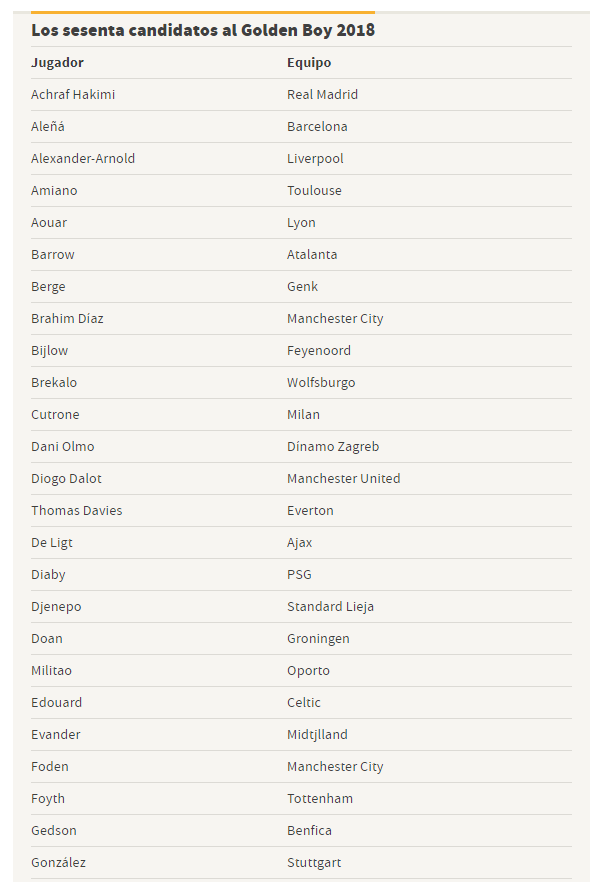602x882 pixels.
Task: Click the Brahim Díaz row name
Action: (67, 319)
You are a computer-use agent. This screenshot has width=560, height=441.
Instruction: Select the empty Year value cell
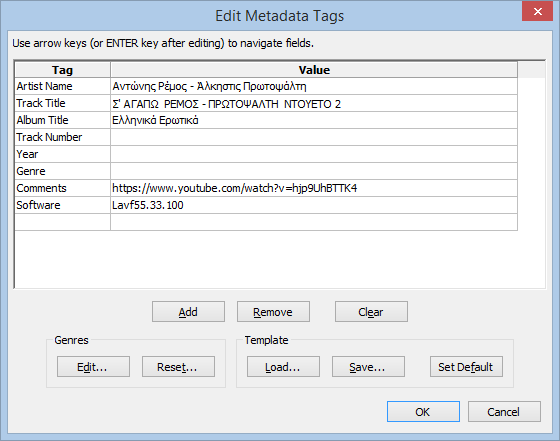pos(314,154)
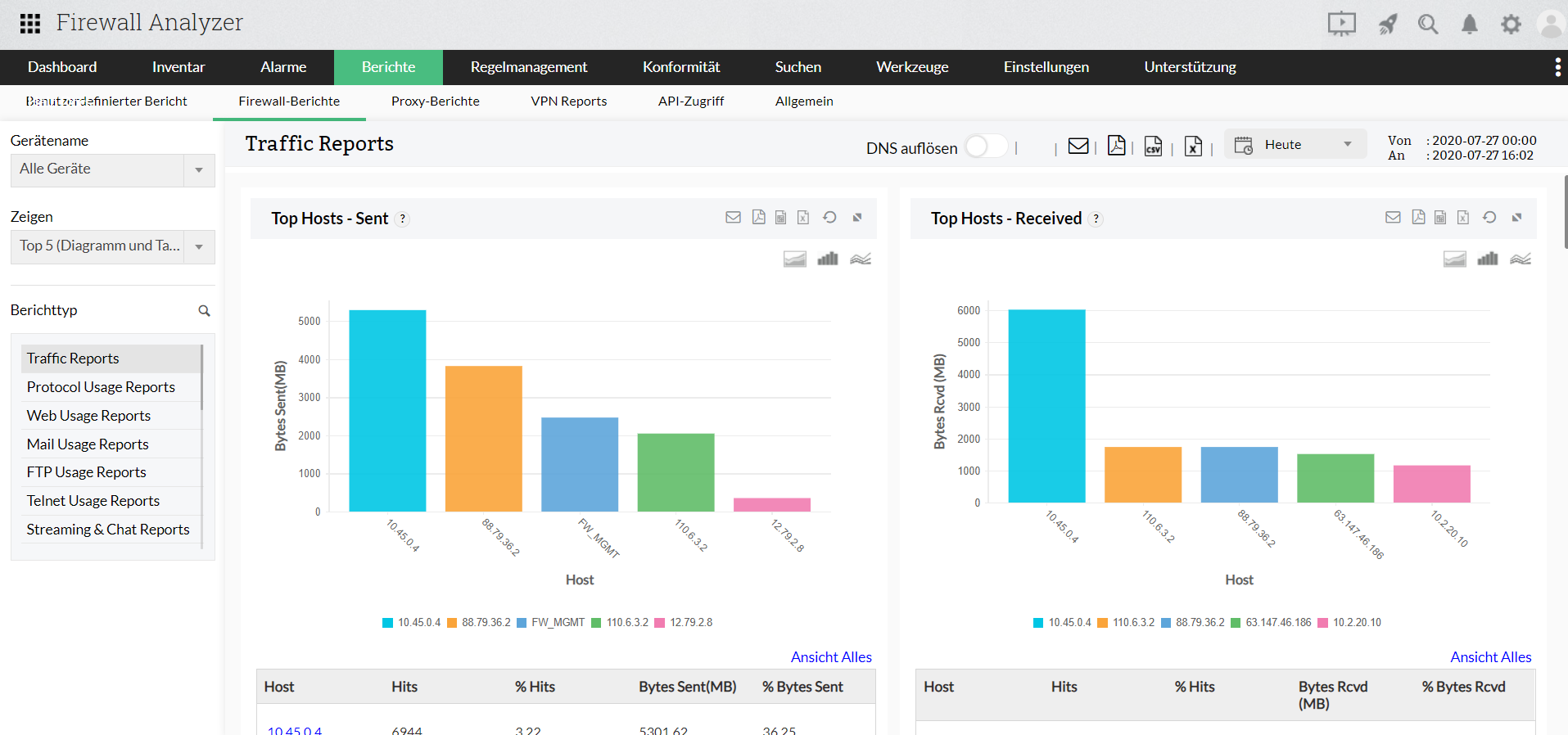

§

## Direction
Gather every line of the listing above that contains the string "screenshot", treating uppercase and lowercase letters as different.

## Solved exercise
You are a computer-use agent. This screenshot has width=560, height=441.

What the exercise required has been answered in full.